As you can probably imagine, for a number of years, Switzerland had different procedural rules for civil cases in each of the cantons. However, in 2011, the Swiss people approved the Unified Swiss Code of Civil Procedure in order to simply the civil claims process across the country.
This new procedural guide outlined the general judicial structure for each canton and certain mandated provisions for mediation and reconciliation of claims. In order to preserve the autonomy of these regions, cantons retain the power to appoint judges, adjudicate cases, and set forth the details of the appellate process.

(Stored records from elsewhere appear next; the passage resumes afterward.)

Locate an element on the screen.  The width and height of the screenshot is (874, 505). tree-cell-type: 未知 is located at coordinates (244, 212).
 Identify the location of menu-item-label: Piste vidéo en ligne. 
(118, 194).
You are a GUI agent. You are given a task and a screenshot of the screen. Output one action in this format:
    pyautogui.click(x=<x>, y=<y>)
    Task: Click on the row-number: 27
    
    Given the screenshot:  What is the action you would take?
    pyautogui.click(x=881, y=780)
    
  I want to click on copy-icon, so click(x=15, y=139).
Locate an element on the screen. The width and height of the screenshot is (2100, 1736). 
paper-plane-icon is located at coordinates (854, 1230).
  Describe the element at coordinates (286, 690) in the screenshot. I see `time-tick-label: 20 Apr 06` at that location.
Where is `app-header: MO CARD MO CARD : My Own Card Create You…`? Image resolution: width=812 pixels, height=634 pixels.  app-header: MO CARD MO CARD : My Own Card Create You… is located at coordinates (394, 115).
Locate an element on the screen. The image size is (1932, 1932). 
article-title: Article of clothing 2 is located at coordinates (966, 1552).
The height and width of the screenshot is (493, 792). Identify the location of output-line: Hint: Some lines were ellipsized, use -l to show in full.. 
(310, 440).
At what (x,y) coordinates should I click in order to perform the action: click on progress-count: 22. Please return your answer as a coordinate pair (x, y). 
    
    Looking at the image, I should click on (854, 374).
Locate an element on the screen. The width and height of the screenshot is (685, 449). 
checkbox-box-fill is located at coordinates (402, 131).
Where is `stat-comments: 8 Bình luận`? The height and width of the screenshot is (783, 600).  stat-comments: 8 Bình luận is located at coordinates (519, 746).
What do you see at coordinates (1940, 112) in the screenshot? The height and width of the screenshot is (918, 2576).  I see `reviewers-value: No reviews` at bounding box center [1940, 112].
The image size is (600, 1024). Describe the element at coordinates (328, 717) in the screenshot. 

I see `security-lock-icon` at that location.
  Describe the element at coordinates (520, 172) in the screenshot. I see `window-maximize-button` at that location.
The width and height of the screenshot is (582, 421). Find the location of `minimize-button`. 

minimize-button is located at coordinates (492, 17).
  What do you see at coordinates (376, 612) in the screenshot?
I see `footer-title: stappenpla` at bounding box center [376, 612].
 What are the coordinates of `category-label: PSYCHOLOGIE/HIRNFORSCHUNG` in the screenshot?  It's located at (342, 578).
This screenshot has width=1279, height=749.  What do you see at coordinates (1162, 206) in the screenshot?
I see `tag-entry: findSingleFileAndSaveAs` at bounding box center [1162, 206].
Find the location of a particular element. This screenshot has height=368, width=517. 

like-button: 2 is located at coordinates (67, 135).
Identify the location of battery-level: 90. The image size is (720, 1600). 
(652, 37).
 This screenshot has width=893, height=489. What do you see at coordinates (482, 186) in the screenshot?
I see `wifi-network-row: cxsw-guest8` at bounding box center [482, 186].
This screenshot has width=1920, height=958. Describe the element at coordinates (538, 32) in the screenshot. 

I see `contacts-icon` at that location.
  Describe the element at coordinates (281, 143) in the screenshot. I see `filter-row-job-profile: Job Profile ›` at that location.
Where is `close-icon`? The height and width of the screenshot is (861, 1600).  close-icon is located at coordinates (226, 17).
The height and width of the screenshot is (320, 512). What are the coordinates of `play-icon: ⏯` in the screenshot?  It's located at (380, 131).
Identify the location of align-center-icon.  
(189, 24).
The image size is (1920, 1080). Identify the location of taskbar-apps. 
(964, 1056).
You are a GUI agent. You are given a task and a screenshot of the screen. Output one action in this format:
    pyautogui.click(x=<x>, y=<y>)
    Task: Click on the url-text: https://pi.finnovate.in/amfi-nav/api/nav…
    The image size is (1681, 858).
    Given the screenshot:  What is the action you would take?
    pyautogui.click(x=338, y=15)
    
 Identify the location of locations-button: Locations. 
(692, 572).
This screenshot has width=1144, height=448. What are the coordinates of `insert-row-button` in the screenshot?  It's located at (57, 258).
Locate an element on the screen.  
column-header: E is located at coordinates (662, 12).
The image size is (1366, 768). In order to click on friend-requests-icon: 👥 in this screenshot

Similar to the cantonal autonomy emphasized in the Code of Civil Procedure, the Swiss Criminal Code delegates the adjudication of most cases at the cantonal level, unless a suspect is being accused of committing a federal crime, such as terrorism.
Like most civil law traditions, the system of criminal justice is inquisitorial, placing great value on seeking an objective truth and necessitating the importance of process, especially in the preliminary phases. Therefore, the stages of a criminal proceeding listed below are at the heart of the system:
(1) The preliminary proceedings, which are activated when the police open an investigation into a crime that has occurred. The case moves on to the next stage only if they find probable cause for an indictment.
(2) Once all the details have been gathered, the prosecutor files an indictment (or in the case of lesser charges, a penalty order). Once this happens, the case must be taken to trial.
(3) The main proceedings, which take place at a court of first instance. Based on the severity of the crime at hand, the case might be presided over by a single judge or a collegiate court. Since jury courts were eradicated after the unified Swiss Code of Criminal Procedure entered into law in 2011, it is the court or single judge that gives a verdict of “guilty” or “not guilty.”
(4) Finally, the case may go on to appellate proceedings, in which case the aforementioned verdict can be appealed to a court of second instance. The highest court of appeals in Switzerland is the Supreme Court, an interesting entity we will discuss further in next week’s blog.
This mirrors the steps in a civil case, generally being the “Assertion Phase,” where evidence is gathered, the “Evidentiary Phase,” where the judge rules on which facts require additional proof, and the “Post Hearing Phase” where the judge issues a decision.
If an unsatisfactory decision to one of the parties is rendered, they may appeal to the local cantonal appellate court. Each canton has different levels of appeal, but in the majority of cantons there is one higher court. The function of the appellate court is simply to determine if the law as written was correctly applied to the gathered facts. Some larger cantons, such as Zurich, have a court of cassation, which may further review the decisions of the lower courts.
Finally, a party may appeal to the Federal Supreme Court, the highest level of the judiciary. This court only has the jurisdiction to determine if the relevant federal laws were applied correctly to the case.
Disputes under administrative law, however, are subject to a separate administrative court of appeals, temporarily located in Bern. Rulings by federal authorities may be reviewed by this court of appeal, along with decisions by cantonal authorities, which allow appeals be made to either the cantonal courts or the Federal Administrative Court (FAC).
Once again, the FAC is the lower instance courts and as such its judgments may be appealed to the Federal Supreme Courts.